Z Jakuba M. był niezły ananas fot. pixabay.com

Jakub M. dzieli czas między trzy sądy. W jednym z nich odpowiada za to, że oszukał Telefonikę, byłego właściciela Wisły Kraków.

Wiosną 2017 roku Jakub M. usłyszał zarzuty doprowadzenia do niekorzystnego rozporządzenia mieniem firmy Telefonika. Chodziło o 4,7 mln złotych, bo tyle M. miał jeszcze zapłacić firmie za akcje klubu Wisła Kraków. Mimo że wtedy się przyznał, postępowanie w tej sprawie wciąż nie jest zakończone.

W czasie, gdy Telefonika zadecydawała o sprzedaży Wisły Kraków, pojawił się Jakub M. i jego firma projekt-gmina.pl. Mody biznesmen kupił piłkarską spółkę za niewielkie pieniądze, bo umowa została podpisana na zaledwie 5 mln złotych. Płatne w ratach.

Pierwsza transza miała zostać wpłacona do 29 lipca 2016 roku i wyniosła 300 tys. złotych. To się Jakubowi M. udało. Drugą ratę w wysokości 700 tys. złotych M. miał wpłacić do końca września (już wtedy nie był właścicielem Białej Gwiazdy). Reszta, czyli 4 mln złotych plus 1,25% odsetek od tej kwoty w skali roku, powinna wpłynąć na konto byłego właściciela najpóźniej 20 lipca 2019 roku.

Firma zapewniła sobie też w umowie 19% zysku za uczestnictwo w europejskich pucharach. Właściciel Wisły wymagał odpowiednich gwarancji bankowych i te M. pokazał. Problem w tym, że były sfałszowane.

Faktem jest, że Jakub M. wpłacił jedynie 300 tys. złotych, zresztą pieniądze te jak zauważyli śledczy mogły pochodzić z innego przestępczego procederu. Pozostało 4,7 mln złotych do spłaty.

Sprytny plan?

Jakub M. przesłuchiwany w marcu 2018 roku powiedział, że miał plan odbudowy klubu i wyprowadzenia go z długów. W tym miejscu musiał nagiąć prawo raz jeszcze. Wyciągnął z klubowej kasy zaraz po tym, jak został właścicielem, pół miliona złotych, rzekomo na transfery.

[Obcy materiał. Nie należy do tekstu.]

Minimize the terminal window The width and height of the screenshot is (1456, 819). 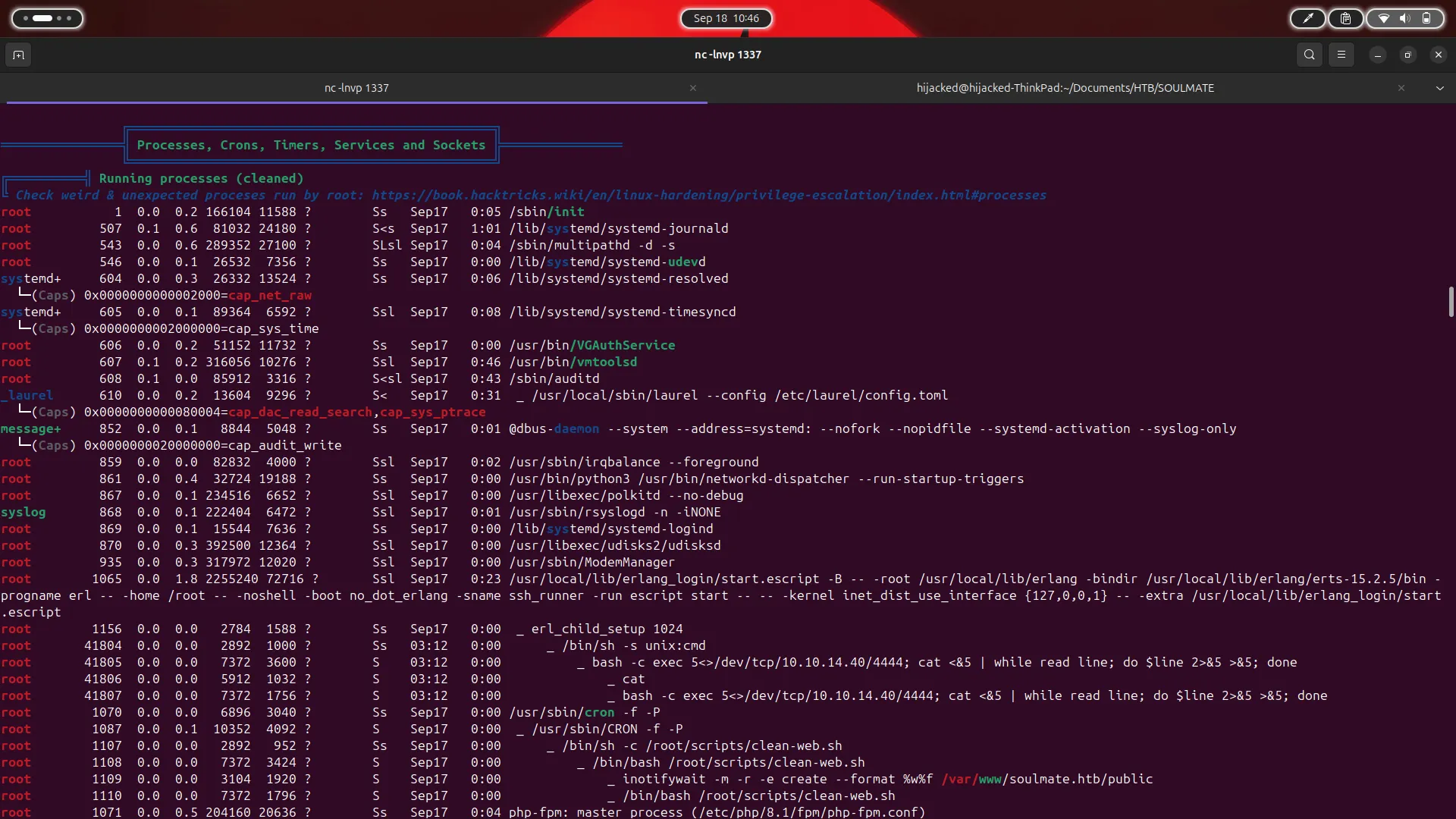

Chciałem skupować długi Wisły z dyskontem, a później je umarzać wyznał śledczym. Według niego wierzyciele często nie chcą rozmawiać z dłużnikiem, dlatego on jako firma projekt-gmina.pl miałby skupować długi, a następnie jako właściciel Wisły umarzać je.

Czy to prawda? Ostatecznie nie wiadomo, gdyż akurat w tym postępowaniu, do akt którego mieliśmy dostęp, sąd nie zajmował się motywami Jakuba M. Mężczyzna zawnioskował o dobrowolne poddanie się karze bez procesu. Wyjaśnienia te mogły być czystą fantastyką.

W katowickim sądzie okręgowym sprawy nie poszły tak gładko. Proces się opóźniał, najpierw z powodów formalnych (2019 rok), później przyszła pandemia. Jak poinformował nas Rzecznik Prasowy ds. Karnych SO w Katowicach, sędzia Jacek Krawczyk, sprawa jest w toku. Kolejny termin został wyznaczony na 25 lutego.

Warto też wspomnieć o tym, że w kolejce o ukaranie Jakuba M. stoi prokuratura z Częstochowy (wyłudzenia VAT-u, pranie brudnych pieniędzy i przynależność do zorganizowanej grupy przestępczej) oraz Warszawy (oszustwo leasingowe na 250 tys. zł).